Au fond, le style est différent mais Monseigneur Ravel ne se sent pas en phase seulement sur le sujet de la vaccination avec François. La crise est plus large: les deux hommes partagent la même envie d’une nouvelle alliance du trône et de l’autel. Le trône est aujourd’hui occupé par des hommes et des idées progressistes – incompatibles avec le christianisme – mais qu’importe: dans l’Eglise aux dimensions du monde léguée par le pontificat de Saint Jean-Paul II (1978-2005), il est rassurant pour un successeur du pape polonais et pour bien des évêques de s’appuyer sur le pouvoir politique pour continuer à exister plutôt que d’affronter les deux défis que l’Eglise doit relever: la baisse de la pratique et la sécularisation (au moins dans la vieille « chrétienté » européenne); le surgissement de communautés nouvelles ou traditionnelles mais toujours actives et qui donnent du fil à retordre à leurs évêques – ne serait-ce que parce qu’elles aiment la continuité de l’Eglise et se méfient du progressisme.

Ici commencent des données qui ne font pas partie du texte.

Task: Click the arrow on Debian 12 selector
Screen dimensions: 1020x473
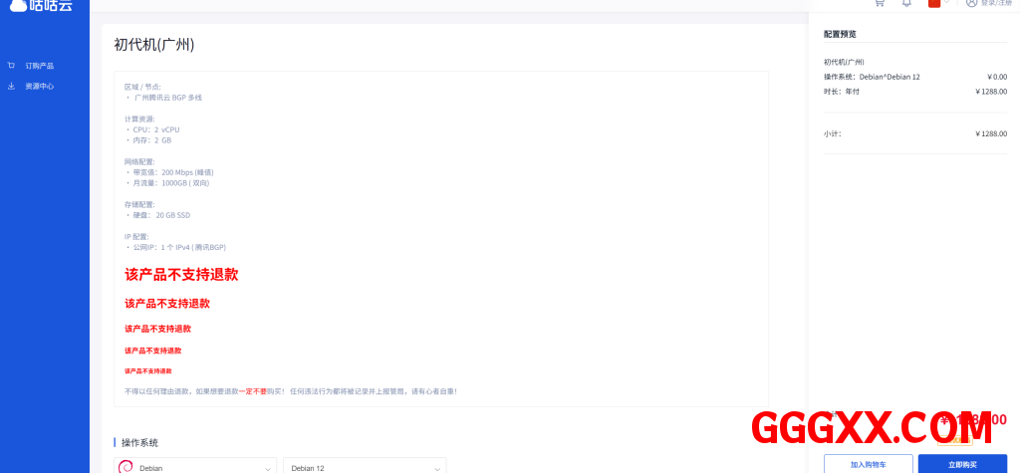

Monseigneur Aupetit avait certainement des défauts; mais n’est-il pas tombé aussi parce qu’il ne flattait pas les puissants et qu’aucun d’entre eux n’a volé au secours d’un évêque qui avait dit plus clairement que d’autres ses désaccords sur la loi bioéthique?
En tout cas il ne fait aucun doute que si le successeur devait être Monseigneur Ravel, il le devrait largement à son enthousiasme néo-concordataire.